What do you intend to present at ASCO?
Galena will present Ph 2 data at 48 months, as well as the booster data, to further evaluate the long-term durability of NeuVax.
Do you care to comment on Adam Feuerstein's bold prediction of a NeuVax failure in the end?
Everyone is entitled to their opinion and agenda, but just as it's irresponsible to yell "fire" in a crowded theater it's the height irresponsibility to be cavalier about the facts in a clinical trial, particularly for cancer survivors fighting to stay free of disease recurrence.
NeuVax (E75) was discovered at The MD Anderson Cancer Center, one of the largest and most respected oncology centers. Moreover, NeuVax has been awarded millions of dollars in competitive research grants. Galena has completed the Phase 2 presented at ASCO, finalized commercial manufacturing, obtained an amended and US FDA approved SPA reflecting the current standards of care, and initiated a Ph 3 trial. In addition, the company has agreed to a clinical collaboration for a Ph 2 in combination with Herceptin.
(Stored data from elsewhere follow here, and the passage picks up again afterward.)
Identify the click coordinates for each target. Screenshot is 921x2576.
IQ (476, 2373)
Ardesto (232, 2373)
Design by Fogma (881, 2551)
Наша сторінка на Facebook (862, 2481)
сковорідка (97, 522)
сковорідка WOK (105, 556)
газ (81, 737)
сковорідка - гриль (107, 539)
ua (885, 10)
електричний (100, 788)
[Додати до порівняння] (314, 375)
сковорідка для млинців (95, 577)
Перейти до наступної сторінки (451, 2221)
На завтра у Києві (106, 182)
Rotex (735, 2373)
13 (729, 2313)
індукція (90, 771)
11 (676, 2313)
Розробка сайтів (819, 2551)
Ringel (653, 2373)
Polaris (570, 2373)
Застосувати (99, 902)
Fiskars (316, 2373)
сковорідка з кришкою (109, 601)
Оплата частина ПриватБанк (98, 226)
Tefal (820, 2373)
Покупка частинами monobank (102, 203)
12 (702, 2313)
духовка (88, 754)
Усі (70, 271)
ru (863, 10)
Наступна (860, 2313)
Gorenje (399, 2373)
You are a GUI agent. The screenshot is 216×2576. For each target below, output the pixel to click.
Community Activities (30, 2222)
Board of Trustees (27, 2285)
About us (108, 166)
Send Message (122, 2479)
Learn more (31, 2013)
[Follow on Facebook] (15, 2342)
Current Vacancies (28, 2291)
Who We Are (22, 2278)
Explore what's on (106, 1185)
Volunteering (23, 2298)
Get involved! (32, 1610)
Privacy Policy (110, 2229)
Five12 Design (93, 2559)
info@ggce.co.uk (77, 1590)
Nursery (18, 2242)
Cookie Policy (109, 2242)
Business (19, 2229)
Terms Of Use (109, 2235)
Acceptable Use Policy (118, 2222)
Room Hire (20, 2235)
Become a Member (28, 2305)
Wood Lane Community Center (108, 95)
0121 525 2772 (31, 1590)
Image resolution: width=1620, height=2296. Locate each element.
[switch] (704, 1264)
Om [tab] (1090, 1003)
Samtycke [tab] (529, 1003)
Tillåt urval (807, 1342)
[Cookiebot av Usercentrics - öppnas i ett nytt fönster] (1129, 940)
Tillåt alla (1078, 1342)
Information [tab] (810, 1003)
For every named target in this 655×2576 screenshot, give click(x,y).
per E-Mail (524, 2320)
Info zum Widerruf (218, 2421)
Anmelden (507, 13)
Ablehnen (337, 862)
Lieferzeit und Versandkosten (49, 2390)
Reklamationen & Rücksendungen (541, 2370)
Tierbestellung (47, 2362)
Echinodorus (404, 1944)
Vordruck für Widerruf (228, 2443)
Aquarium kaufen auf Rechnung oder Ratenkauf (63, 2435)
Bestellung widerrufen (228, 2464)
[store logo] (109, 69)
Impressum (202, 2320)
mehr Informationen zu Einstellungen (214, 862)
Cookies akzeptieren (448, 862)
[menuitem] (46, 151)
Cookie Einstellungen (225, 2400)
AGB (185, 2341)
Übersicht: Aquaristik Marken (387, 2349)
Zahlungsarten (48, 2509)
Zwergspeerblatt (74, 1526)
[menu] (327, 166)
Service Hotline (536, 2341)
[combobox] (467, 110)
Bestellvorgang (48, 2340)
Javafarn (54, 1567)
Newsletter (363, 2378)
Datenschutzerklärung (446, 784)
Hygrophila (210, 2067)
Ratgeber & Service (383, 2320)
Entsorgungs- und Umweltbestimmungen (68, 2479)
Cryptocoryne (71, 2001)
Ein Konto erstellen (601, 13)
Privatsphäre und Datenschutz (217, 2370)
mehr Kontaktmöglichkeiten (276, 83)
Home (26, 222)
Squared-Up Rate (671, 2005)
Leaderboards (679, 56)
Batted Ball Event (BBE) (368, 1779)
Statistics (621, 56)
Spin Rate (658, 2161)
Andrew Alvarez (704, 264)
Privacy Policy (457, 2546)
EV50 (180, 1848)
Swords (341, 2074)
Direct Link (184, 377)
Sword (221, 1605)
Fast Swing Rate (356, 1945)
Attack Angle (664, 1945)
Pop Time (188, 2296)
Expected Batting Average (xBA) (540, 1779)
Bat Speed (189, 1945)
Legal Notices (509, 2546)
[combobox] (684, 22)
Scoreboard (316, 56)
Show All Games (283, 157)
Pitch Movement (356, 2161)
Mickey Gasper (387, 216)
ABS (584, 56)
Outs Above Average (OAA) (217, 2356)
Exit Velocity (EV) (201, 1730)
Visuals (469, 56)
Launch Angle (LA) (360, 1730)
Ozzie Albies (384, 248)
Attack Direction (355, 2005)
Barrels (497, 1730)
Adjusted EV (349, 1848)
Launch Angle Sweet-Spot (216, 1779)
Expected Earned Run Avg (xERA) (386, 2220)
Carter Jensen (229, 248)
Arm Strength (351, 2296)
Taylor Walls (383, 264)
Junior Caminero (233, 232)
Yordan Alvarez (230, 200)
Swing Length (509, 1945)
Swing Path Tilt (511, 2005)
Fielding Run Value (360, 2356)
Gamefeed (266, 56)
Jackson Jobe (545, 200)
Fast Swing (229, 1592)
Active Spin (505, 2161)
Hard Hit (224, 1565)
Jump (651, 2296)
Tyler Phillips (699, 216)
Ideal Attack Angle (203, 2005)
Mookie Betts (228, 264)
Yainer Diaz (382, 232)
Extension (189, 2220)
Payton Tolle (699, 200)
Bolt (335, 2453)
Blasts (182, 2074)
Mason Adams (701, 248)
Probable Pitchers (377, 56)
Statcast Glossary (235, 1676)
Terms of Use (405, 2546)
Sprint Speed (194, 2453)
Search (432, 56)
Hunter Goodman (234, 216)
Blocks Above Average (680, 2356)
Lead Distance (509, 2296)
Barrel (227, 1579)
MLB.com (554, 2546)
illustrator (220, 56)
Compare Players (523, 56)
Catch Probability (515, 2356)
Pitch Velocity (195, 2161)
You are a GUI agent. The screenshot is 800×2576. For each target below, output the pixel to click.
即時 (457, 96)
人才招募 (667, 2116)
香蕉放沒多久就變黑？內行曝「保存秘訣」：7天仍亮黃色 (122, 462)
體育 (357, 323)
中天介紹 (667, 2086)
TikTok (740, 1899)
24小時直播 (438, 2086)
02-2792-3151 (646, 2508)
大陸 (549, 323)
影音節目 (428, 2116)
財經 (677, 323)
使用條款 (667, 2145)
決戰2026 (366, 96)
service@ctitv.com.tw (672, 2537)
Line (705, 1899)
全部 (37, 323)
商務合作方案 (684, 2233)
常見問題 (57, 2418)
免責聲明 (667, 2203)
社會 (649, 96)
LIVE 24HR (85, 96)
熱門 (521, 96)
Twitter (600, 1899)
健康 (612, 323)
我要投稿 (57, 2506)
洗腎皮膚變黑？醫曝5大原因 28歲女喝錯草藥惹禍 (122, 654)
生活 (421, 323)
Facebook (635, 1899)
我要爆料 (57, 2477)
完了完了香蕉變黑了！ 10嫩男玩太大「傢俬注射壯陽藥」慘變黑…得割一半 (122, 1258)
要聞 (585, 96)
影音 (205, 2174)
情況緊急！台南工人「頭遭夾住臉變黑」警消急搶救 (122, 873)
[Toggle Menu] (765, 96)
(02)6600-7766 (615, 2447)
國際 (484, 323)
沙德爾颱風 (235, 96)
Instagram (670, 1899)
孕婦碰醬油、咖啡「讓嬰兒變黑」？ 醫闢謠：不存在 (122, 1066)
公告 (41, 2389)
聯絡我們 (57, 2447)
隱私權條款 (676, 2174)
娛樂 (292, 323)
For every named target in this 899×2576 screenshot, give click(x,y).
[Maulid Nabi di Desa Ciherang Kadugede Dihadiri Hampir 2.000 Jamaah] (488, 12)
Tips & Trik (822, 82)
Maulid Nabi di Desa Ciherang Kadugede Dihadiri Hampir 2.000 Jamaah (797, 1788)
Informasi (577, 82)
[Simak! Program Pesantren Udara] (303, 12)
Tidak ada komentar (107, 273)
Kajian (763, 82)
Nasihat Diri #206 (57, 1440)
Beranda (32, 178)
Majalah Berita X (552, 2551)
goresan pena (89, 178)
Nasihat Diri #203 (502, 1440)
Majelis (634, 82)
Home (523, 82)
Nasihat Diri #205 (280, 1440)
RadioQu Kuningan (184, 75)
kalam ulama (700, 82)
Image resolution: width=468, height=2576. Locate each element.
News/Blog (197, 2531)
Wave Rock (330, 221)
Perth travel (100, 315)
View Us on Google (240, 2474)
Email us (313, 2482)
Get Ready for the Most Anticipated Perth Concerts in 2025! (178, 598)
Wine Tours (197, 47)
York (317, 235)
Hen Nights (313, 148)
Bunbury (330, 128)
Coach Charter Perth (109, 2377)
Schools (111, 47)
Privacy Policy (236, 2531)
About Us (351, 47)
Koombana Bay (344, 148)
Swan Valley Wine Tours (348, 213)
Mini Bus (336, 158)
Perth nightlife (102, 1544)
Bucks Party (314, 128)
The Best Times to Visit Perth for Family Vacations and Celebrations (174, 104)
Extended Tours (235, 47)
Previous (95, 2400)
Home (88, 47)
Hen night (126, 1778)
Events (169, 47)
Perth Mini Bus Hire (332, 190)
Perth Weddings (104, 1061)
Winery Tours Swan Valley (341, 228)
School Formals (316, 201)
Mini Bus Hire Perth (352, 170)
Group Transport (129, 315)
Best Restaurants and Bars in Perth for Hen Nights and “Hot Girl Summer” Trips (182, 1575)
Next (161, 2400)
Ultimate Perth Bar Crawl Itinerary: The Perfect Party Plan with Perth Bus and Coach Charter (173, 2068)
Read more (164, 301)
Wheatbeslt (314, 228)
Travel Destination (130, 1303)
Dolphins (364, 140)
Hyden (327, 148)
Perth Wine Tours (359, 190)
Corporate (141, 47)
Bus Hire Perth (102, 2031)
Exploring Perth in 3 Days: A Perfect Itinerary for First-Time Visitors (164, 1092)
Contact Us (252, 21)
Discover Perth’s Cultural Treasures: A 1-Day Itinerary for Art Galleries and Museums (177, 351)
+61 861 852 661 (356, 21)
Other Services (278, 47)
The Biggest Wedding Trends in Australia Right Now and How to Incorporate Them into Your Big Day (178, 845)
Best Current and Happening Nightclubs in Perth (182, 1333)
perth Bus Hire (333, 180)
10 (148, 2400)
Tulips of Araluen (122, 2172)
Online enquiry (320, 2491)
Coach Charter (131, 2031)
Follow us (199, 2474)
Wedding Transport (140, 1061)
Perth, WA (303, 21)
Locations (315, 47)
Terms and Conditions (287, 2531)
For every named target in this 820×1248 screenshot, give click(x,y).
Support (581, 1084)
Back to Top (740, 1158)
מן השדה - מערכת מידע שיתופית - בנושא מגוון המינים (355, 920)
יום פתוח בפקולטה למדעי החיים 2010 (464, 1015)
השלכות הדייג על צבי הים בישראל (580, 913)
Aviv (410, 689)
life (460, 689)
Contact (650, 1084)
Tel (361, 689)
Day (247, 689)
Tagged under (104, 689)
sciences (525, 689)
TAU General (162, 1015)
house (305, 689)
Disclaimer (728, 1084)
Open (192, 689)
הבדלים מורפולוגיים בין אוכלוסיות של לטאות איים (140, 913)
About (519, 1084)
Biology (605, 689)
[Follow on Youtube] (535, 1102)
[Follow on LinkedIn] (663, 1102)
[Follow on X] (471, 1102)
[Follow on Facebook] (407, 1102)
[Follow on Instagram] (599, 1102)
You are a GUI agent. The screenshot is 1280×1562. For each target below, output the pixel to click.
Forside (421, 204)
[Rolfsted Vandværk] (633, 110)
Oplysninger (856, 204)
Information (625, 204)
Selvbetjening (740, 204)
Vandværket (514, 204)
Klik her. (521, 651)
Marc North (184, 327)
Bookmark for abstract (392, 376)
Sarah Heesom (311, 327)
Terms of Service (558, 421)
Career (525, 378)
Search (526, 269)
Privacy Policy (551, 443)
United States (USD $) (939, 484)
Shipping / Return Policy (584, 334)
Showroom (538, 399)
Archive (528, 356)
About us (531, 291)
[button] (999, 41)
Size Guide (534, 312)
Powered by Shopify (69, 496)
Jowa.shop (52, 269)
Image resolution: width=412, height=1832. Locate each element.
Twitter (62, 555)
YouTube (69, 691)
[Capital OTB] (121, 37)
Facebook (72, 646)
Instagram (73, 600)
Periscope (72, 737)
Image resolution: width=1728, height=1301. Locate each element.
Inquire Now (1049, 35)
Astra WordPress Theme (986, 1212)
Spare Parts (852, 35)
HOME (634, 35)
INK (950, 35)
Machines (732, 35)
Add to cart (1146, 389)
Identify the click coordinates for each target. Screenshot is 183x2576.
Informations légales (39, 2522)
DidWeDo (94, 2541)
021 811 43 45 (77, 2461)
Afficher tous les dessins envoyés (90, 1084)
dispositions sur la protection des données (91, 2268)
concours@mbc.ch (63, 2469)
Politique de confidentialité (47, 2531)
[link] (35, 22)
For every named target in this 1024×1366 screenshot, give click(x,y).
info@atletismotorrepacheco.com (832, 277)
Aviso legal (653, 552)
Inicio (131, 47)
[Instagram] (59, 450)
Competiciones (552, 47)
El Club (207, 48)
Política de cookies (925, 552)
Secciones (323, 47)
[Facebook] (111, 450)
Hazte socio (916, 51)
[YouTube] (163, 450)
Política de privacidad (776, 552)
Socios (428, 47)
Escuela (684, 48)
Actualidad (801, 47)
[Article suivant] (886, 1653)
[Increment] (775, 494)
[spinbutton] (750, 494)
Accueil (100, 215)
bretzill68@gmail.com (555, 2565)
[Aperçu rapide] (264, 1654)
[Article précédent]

While we can never guarantee the outcome of a double-blinded, randomized multicenter trial, many outstanding researchers, physicians, regulators and company employees are working tirelessly to appropriately evaluate the safety and efficacy of NeuVax.
Disclosure: I am long GALE.
Additional disclosure: The transcript is intended for educational purposes only and should not determine any investment decisions. Due diligence is required to determine if GALE fits into your financial goals. The information in this transcript was provided by Mark Ahn and has been edited by Brian Nichols. Parenthesis were added to simplify and for understanding of certain medical terminology and for abbreviations used in the transcript.